**Exercise input**.

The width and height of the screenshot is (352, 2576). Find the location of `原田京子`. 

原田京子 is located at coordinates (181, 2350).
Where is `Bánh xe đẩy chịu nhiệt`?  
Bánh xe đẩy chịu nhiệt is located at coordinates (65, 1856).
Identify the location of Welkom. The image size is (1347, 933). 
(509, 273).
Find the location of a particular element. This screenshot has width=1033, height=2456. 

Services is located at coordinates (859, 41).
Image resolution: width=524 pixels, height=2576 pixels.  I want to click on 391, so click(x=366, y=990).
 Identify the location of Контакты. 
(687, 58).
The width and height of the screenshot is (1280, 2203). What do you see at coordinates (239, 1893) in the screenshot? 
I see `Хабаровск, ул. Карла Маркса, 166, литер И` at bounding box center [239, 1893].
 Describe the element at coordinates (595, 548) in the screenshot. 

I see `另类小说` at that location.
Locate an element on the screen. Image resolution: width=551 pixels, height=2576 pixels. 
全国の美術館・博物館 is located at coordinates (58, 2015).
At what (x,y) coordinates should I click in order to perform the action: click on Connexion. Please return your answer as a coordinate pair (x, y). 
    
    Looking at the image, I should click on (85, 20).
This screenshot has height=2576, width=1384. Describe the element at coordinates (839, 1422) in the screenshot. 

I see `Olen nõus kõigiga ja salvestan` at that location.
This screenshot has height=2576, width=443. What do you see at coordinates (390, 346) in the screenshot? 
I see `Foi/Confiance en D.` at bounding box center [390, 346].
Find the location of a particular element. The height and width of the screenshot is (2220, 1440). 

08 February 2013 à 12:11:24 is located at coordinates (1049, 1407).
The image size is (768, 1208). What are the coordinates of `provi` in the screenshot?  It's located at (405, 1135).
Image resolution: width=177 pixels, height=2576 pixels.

**The task**.
Write out every one of the rows above, unchanged.

**Task result**.
The width and height of the screenshot is (352, 2576). Find the location of `原田京子`. 

原田京子 is located at coordinates (181, 2350).
Where is `Bánh xe đẩy chịu nhiệt`?  
Bánh xe đẩy chịu nhiệt is located at coordinates (65, 1856).
Identify the location of Welkom. The image size is (1347, 933). 
(509, 273).
Find the location of a particular element. This screenshot has width=1033, height=2456. 

Services is located at coordinates (859, 41).
Image resolution: width=524 pixels, height=2576 pixels.  I want to click on 391, so click(x=366, y=990).
 Identify the location of Контакты. 
(687, 58).
The width and height of the screenshot is (1280, 2203). What do you see at coordinates (239, 1893) in the screenshot? 
I see `Хабаровск, ул. Карла Маркса, 166, литер И` at bounding box center [239, 1893].
 Describe the element at coordinates (595, 548) in the screenshot. 

I see `另类小说` at that location.
Locate an element on the screen. Image resolution: width=551 pixels, height=2576 pixels. 
全国の美術館・博物館 is located at coordinates (58, 2015).
At what (x,y) coordinates should I click in order to perform the action: click on Connexion. Please return your answer as a coordinate pair (x, y). 
    
    Looking at the image, I should click on (85, 20).
This screenshot has height=2576, width=1384. Describe the element at coordinates (839, 1422) in the screenshot. 

I see `Olen nõus kõigiga ja salvestan` at that location.
This screenshot has height=2576, width=443. What do you see at coordinates (390, 346) in the screenshot? 
I see `Foi/Confiance en D.` at bounding box center [390, 346].
Find the location of a particular element. The height and width of the screenshot is (2220, 1440). 

08 February 2013 à 12:11:24 is located at coordinates (1049, 1407).
The image size is (768, 1208). What are the coordinates of `provi` in the screenshot?  It's located at (405, 1135).
Image resolution: width=177 pixels, height=2576 pixels.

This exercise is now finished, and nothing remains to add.